■ TASK INSTRUCTIONS
Would you restate all the data that follows, word for word?

■ DATA FOR THIS EXERCISE
________________________________________

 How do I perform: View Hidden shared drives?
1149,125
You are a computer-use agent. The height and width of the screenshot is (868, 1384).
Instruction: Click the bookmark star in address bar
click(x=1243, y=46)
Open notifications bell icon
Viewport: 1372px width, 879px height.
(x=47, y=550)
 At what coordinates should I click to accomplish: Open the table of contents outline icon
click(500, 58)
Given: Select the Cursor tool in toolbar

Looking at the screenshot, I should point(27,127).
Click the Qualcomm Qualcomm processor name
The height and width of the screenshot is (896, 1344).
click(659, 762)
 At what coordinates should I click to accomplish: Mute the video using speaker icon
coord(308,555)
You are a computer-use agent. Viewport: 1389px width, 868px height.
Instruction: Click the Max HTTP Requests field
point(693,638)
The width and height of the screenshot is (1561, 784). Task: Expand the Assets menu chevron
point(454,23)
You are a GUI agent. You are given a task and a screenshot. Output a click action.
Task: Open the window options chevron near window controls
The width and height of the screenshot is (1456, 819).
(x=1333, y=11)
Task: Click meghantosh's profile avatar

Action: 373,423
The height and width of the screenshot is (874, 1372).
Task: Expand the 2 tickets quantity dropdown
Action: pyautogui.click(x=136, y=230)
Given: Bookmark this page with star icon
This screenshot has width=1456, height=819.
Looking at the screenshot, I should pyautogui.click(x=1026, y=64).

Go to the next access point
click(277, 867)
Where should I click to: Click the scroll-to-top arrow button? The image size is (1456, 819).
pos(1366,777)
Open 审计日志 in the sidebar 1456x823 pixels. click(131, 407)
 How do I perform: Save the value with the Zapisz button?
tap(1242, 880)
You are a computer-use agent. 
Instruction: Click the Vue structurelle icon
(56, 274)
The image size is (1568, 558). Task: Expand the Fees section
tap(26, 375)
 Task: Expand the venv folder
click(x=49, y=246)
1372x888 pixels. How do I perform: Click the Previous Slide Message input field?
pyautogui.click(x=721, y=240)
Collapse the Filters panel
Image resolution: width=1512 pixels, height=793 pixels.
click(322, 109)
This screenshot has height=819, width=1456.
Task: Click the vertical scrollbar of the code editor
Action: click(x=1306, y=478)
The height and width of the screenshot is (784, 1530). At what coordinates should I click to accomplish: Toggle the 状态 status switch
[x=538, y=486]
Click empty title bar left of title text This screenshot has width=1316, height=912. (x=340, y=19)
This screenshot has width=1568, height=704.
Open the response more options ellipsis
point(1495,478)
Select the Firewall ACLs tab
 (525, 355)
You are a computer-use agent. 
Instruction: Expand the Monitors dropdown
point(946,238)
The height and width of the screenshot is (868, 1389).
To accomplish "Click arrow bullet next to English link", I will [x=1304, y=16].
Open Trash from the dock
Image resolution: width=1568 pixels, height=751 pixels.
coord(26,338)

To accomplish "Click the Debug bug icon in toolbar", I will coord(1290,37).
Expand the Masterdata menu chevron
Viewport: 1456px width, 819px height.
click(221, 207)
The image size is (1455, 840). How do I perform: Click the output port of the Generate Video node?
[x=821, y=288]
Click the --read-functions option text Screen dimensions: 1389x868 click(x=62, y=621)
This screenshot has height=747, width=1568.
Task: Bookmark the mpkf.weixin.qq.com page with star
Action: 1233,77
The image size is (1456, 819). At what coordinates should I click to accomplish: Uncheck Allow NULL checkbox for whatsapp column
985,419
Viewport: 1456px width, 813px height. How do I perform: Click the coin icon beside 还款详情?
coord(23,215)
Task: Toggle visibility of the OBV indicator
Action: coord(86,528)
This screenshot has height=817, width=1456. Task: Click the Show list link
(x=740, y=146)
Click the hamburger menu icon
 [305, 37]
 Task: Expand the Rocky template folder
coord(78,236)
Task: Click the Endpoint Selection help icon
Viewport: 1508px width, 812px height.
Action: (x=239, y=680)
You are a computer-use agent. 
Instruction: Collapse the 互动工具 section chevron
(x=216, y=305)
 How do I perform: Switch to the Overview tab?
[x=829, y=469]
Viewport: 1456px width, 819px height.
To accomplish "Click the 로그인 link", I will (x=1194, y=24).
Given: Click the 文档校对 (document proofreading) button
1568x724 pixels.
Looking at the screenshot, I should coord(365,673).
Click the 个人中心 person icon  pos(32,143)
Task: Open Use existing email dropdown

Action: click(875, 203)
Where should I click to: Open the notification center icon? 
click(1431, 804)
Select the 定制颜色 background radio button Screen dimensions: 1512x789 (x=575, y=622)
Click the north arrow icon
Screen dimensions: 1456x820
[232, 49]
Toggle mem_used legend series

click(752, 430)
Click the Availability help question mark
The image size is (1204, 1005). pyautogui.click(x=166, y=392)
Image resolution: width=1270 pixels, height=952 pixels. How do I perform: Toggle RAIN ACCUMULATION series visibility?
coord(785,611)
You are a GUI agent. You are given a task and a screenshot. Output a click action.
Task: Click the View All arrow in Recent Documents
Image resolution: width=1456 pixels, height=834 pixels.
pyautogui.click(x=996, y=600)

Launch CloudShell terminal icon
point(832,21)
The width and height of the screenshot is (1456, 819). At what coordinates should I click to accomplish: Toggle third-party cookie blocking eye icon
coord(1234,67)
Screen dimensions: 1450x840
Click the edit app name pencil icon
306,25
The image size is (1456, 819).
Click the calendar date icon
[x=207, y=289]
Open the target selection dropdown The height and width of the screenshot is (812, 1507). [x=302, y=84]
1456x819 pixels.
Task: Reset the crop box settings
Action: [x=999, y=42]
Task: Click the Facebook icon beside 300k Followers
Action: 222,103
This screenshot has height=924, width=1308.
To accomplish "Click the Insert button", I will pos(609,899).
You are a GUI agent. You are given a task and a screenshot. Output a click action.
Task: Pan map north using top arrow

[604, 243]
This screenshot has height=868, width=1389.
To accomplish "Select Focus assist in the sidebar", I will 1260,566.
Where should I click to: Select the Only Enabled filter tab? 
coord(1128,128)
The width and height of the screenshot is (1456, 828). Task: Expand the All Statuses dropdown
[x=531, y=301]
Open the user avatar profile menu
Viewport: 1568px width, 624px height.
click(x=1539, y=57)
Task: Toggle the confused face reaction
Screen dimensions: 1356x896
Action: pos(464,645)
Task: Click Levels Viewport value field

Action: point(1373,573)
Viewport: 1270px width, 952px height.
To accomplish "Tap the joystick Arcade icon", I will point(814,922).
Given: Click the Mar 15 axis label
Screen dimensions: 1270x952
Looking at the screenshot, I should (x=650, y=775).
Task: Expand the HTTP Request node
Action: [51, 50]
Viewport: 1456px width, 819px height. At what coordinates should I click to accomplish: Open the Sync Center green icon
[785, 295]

________________________________________

■ YOUR RESPONSE
 How do I perform: View Hidden shared drives?
1149,125
You are a computer-use agent. The height and width of the screenshot is (868, 1384).
Instruction: Click the bookmark star in address bar
click(x=1243, y=46)
Open notifications bell icon
Viewport: 1372px width, 879px height.
(x=47, y=550)
 At what coordinates should I click to accomplish: Open the table of contents outline icon
click(500, 58)
Given: Select the Cursor tool in toolbar

Looking at the screenshot, I should point(27,127).
Click the Qualcomm Qualcomm processor name
The height and width of the screenshot is (896, 1344).
click(659, 762)
 At what coordinates should I click to accomplish: Mute the video using speaker icon
coord(308,555)
You are a computer-use agent. Viewport: 1389px width, 868px height.
Instruction: Click the Max HTTP Requests field
point(693,638)
The width and height of the screenshot is (1561, 784). Task: Expand the Assets menu chevron
point(454,23)
You are a GUI agent. You are given a task and a screenshot. Output a click action.
Task: Open the window options chevron near window controls
The width and height of the screenshot is (1456, 819).
(x=1333, y=11)
Task: Click meghantosh's profile avatar

Action: 373,423
The height and width of the screenshot is (874, 1372).
Task: Expand the 2 tickets quantity dropdown
Action: pyautogui.click(x=136, y=230)
Given: Bookmark this page with star icon
This screenshot has width=1456, height=819.
Looking at the screenshot, I should pyautogui.click(x=1026, y=64).

Go to the next access point
click(277, 867)
Where should I click to: Click the scroll-to-top arrow button? The image size is (1456, 819).
pos(1366,777)
Open 审计日志 in the sidebar 1456x823 pixels. click(131, 407)
 How do I perform: Save the value with the Zapisz button?
tap(1242, 880)
You are a computer-use agent. 
Instruction: Click the Vue structurelle icon
(56, 274)
The image size is (1568, 558). Task: Expand the Fees section
tap(26, 375)
 Task: Expand the venv folder
click(x=49, y=246)
1372x888 pixels. How do I perform: Click the Previous Slide Message input field?
pyautogui.click(x=721, y=240)
Collapse the Filters panel
Image resolution: width=1512 pixels, height=793 pixels.
click(322, 109)
This screenshot has height=819, width=1456.
Task: Click the vertical scrollbar of the code editor
Action: click(x=1306, y=478)
The height and width of the screenshot is (784, 1530). At what coordinates should I click to accomplish: Toggle the 状态 status switch
[x=538, y=486]
Click empty title bar left of title text This screenshot has width=1316, height=912. (x=340, y=19)
This screenshot has width=1568, height=704.
Open the response more options ellipsis
point(1495,478)
Select the Firewall ACLs tab
 (525, 355)
You are a computer-use agent. 
Instruction: Expand the Monitors dropdown
point(946,238)
The height and width of the screenshot is (868, 1389).
To accomplish "Click arrow bullet next to English link", I will [x=1304, y=16].
Open Trash from the dock
Image resolution: width=1568 pixels, height=751 pixels.
coord(26,338)

To accomplish "Click the Debug bug icon in toolbar", I will coord(1290,37).
Expand the Masterdata menu chevron
Viewport: 1456px width, 819px height.
click(221, 207)
The image size is (1455, 840). How do I perform: Click the output port of the Generate Video node?
[x=821, y=288]
Click the --read-functions option text Screen dimensions: 1389x868 click(x=62, y=621)
This screenshot has height=747, width=1568.
Task: Bookmark the mpkf.weixin.qq.com page with star
Action: 1233,77
The image size is (1456, 819). At what coordinates should I click to accomplish: Uncheck Allow NULL checkbox for whatsapp column
985,419
Viewport: 1456px width, 813px height. How do I perform: Click the coin icon beside 还款详情?
coord(23,215)
Task: Toggle visibility of the OBV indicator
Action: coord(86,528)
This screenshot has height=817, width=1456. Task: Click the Show list link
(x=740, y=146)
Click the hamburger menu icon
 [305, 37]
 Task: Expand the Rocky template folder
coord(78,236)
Task: Click the Endpoint Selection help icon
Viewport: 1508px width, 812px height.
Action: (x=239, y=680)
You are a computer-use agent. 
Instruction: Collapse the 互动工具 section chevron
(x=216, y=305)
 How do I perform: Switch to the Overview tab?
[x=829, y=469]
Viewport: 1456px width, 819px height.
To accomplish "Click the 로그인 link", I will (x=1194, y=24).
Given: Click the 文档校对 (document proofreading) button
1568x724 pixels.
Looking at the screenshot, I should coord(365,673).
Click the 个人中心 person icon  pos(32,143)
Task: Open Use existing email dropdown

Action: click(875, 203)
Where should I click to: Open the notification center icon? 
click(1431, 804)
Select the 定制颜色 background radio button Screen dimensions: 1512x789 (x=575, y=622)
Click the north arrow icon
Screen dimensions: 1456x820
[232, 49]
Toggle mem_used legend series

click(752, 430)
Click the Availability help question mark
The image size is (1204, 1005). pyautogui.click(x=166, y=392)
Image resolution: width=1270 pixels, height=952 pixels. How do I perform: Toggle RAIN ACCUMULATION series visibility?
coord(785,611)
You are a GUI agent. You are given a task and a screenshot. Output a click action.
Task: Click the View All arrow in Recent Documents
Image resolution: width=1456 pixels, height=834 pixels.
pyautogui.click(x=996, y=600)

Launch CloudShell terminal icon
point(832,21)
The width and height of the screenshot is (1456, 819). At what coordinates should I click to accomplish: Toggle third-party cookie blocking eye icon
coord(1234,67)
Screen dimensions: 1450x840
Click the edit app name pencil icon
306,25
The image size is (1456, 819).
Click the calendar date icon
[x=207, y=289]
Open the target selection dropdown The height and width of the screenshot is (812, 1507). [x=302, y=84]
1456x819 pixels.
Task: Reset the crop box settings
Action: [x=999, y=42]
Task: Click the Facebook icon beside 300k Followers
Action: 222,103
This screenshot has height=924, width=1308.
To accomplish "Click the Insert button", I will pos(609,899).
You are a GUI agent. You are given a task and a screenshot. Output a click action.
Task: Pan map north using top arrow

[604, 243]
This screenshot has height=868, width=1389.
To accomplish "Select Focus assist in the sidebar", I will 1260,566.
Where should I click to: Select the Only Enabled filter tab? 
coord(1128,128)
The width and height of the screenshot is (1456, 828). Task: Expand the All Statuses dropdown
[x=531, y=301]
Open the user avatar profile menu
Viewport: 1568px width, 624px height.
click(x=1539, y=57)
Task: Toggle the confused face reaction
Screen dimensions: 1356x896
Action: pos(464,645)
Task: Click Levels Viewport value field

Action: point(1373,573)
Viewport: 1270px width, 952px height.
To accomplish "Tap the joystick Arcade icon", I will point(814,922).
Given: Click the Mar 15 axis label
Screen dimensions: 1270x952
Looking at the screenshot, I should (x=650, y=775).
Task: Expand the HTTP Request node
Action: [51, 50]
Viewport: 1456px width, 819px height. At what coordinates should I click to accomplish: Open the Sync Center green icon
[785, 295]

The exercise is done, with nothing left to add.